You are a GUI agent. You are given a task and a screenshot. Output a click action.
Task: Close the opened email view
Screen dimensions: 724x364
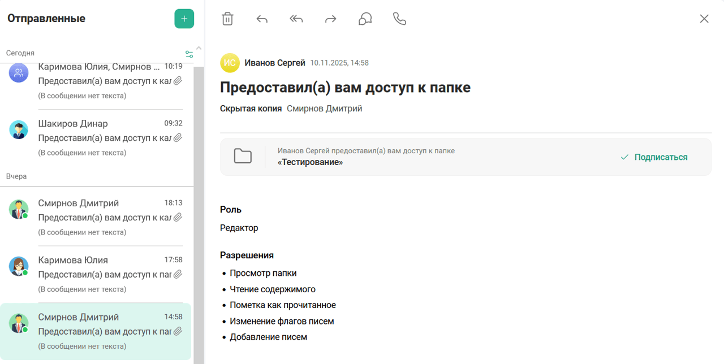click(x=704, y=19)
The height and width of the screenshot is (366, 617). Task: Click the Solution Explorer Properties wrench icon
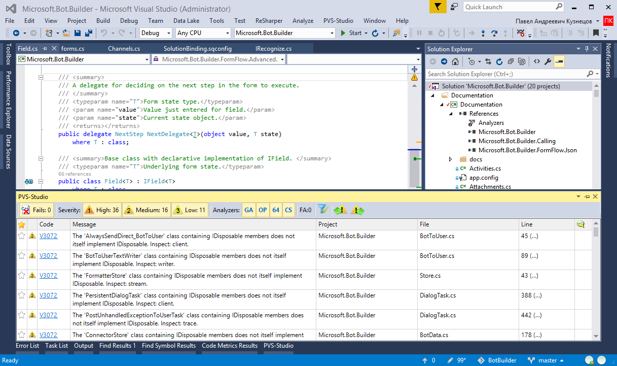point(548,62)
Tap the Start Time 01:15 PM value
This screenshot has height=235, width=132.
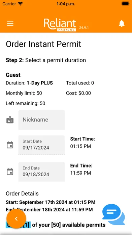click(80, 146)
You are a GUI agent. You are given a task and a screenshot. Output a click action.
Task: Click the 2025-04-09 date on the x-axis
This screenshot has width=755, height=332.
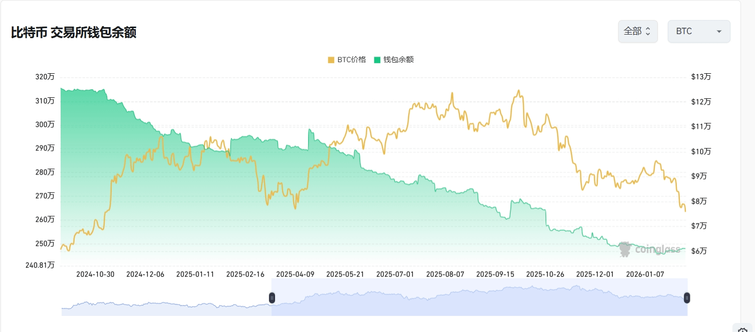(295, 274)
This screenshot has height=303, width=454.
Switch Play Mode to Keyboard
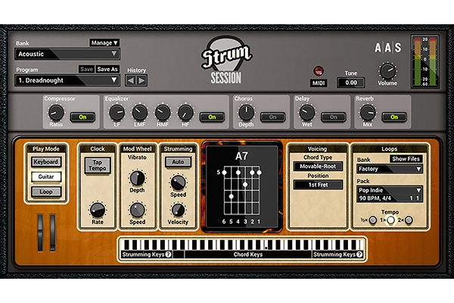tap(45, 162)
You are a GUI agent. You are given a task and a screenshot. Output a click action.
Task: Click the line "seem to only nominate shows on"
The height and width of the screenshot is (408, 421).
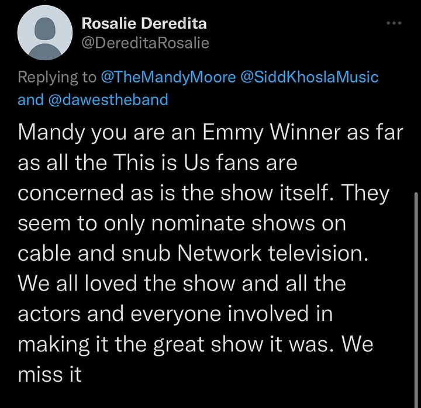click(x=182, y=223)
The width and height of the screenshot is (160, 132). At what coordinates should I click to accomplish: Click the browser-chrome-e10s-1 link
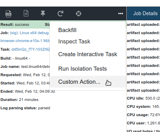[x=21, y=41]
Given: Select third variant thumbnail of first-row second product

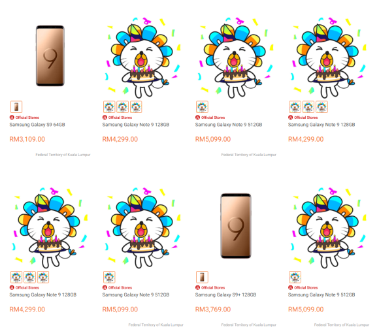Looking at the screenshot, I should pyautogui.click(x=136, y=106).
# # # # #
Task details:
The lines to repeat run from the line containing "The height and width of the screenshot is (408, 421)." through the last line of the material above; give them exactly, without the pictures.

Your response:
The height and width of the screenshot is (408, 421).
click(x=182, y=223)
The width and height of the screenshot is (160, 132). At what coordinates should I click to accomplish: Click the browser-chrome-e10s-1 link
[x=21, y=41]
Given: Select third variant thumbnail of first-row second product

Looking at the screenshot, I should pyautogui.click(x=136, y=106).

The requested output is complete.